CHELSEA — A years-old dream of turning a Chelsea parking lot into a green space is closer to becoming reality.
The city has agreed to pitch in $5.3 million towards turning a 10,000-square-foot Sanitation Department lot and turning it into a public park on 20th Street between Sixth and Seventh avenues, officials announced Sunday.
This spring, the Parks Department will ask for community input and demolition of the structure on the site is expected to begin about a year later, according to Parks Department spokesman Sam Biederman.
The project is expected to cost $5.8 million in total, $1 million of which was allotted by Councilman Corey Johnson's office, $4.3 from the mayor's office and another $500,000 from private donations.
Residents have been campaigning to turn the 10,000-square-foot lot owned by the city's Sanitation Department into a park for more than five years.
The area is in desperate need of more parks, residents said, citing a Furman Center study that named Community Board 4 as the worst district in Manhattan for access to green space.

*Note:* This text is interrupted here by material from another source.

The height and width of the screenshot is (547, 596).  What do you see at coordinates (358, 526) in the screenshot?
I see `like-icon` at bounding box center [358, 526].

Just 75 percent of residential units were located within a quarter mile of a park. The second worst community district was the Upper East Side, Community Board 8, where 83 percent of residents live within a quarter mile of a park. All other Manhattan community districts scored in the 90s, according to the study.
Matt Weiss, 37, one of the Chelsea residents who helped spearhead efforts to get a park back in 2010, has three young kids and is familiar with the schlep out to the Hudson River Park.

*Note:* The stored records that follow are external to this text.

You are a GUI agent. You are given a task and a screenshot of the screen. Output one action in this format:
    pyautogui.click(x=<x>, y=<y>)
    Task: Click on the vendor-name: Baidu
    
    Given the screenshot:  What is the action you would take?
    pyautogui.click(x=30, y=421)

"It's like a full day's adventure and by the time you get there one of them has fallen asleep," he said. "These don't seem like long distances but [they are] to young children and to seniors."
The dreams of a park on 20th Street were nearly dashed when the city's Department of Housing and Preservation eyed the property for an affordable housing development in 2011.
But last year, HPD backed off on its plan, making way for residents to campaign for funds through participatory budgeting.
In April, the park project earned 1,342 votes in participatory budgeting, more than any other proposal in the district, and secured $200,000 in funds.
"At the time it was really a dream, " said Weiss.
"It seemed so insurmountable [to turn] this vacant trash parking lot into a neighborhood treasure. Year after year, rally after rally, it took on a life of its own."